Cracovia wciąż jednak grała bardzo ofensywnie i pewnie gdyby nie kolejne "setki" Marszalika, zespół Pawła Zegarka wróciłby do gry o zwycięstwo na dobre. A tak, nacieszyć musiał się jedynie golem Szymczaka, który przedłużając prostopadłe podanie z głębi pola wpakował futbolówkę w samo okienko bramki Wieczorka.
Cracovii brakowało nieco szczęścia. Po dyskusyjnym karnym, z którego straciła pierwszego gola, w 30 minucie sędzia nie uznała jej gola wyrównującego. I choć można było faktycznie dopatrzeć się wślizgu napastnika Cracovii, dzięki któremu wepchnął piłkę do siatki spod nóg leżącego na linii bramkowej Kociołka, to nie uznanie gola wzbudziło mnóstwo emocji na boisku. Jakby tego było mało, za dyskusję z rozjemczynią, na dwie minuty z boiska wyleciał Kobyłka i Pasy chwilę grać musiały bez nominalnego bramkarza! I co ciekawe, napór wiślaków przetrwały znakomicie, a gola numer trzy straciły niemal równo z powrotem Kobyłki między słupki. Katem Cracovii okazał się Marszalik.
Po niesłychanie zaciętym i szybkim pojedynku, po którym ze zwycięstwa tak naprawdę cieszyć mogli się zarówno jedni jak i drudzy, na fotelu lidera pozostali wiślacy i to im w ostatniej serii gier, w pojedynku z wiceliderem Hutnikiem, do tytułu mistrzowskiego wystarczy jedynie remis.
Dla Wisły i Cracovii były to już drugie pojedynki tego dnia. Wcześniej bowiem, Cracovia rozgromiła Górnika Wieliczka, a Wisła ekipę Borku. Co ciekawe obie ograły swoch rywali w stosunku 9:1. Wiślacy wygrać mogli o wiele wyżej ale prowadząc do przerwy 6:1, w drugiej połowie wyraźnie oszczędzali siły na wielkie derby, które rozgrywane były bezpośrednio po rywalizacji Wisły z Borkiem.
W pozostałych spotkaniach brakowało już większych emocji. Puszcza łatwo pokonała SMS, a Hutnik rozprawił się z Garbarnią, a Krakus nastrzelał myślenickiemu Dalinowi 10 goli.

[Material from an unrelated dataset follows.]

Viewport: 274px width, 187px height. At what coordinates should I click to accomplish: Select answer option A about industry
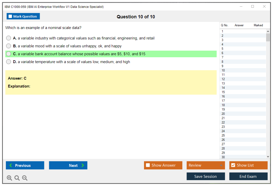[9, 38]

Ostatnia seria gier zapowiada się niesłychanie ciekawie. Cracovia, która na mistrzostwo nie ma już co liczyć, musi najpierw ograć Garbarnię, a potem... kibicować Wiśle, która jeśli ogra Hutnika, zapewni Pasom awans do finałów wojewódzkich. Porażka Wisły pozbawi ją mistrzostwa ale jednocześnie Cracovię awansu do finałów. Oj będzie się działo...
1.
2.
3.
4.
5.
6.
7.
8.
9.
10.
11.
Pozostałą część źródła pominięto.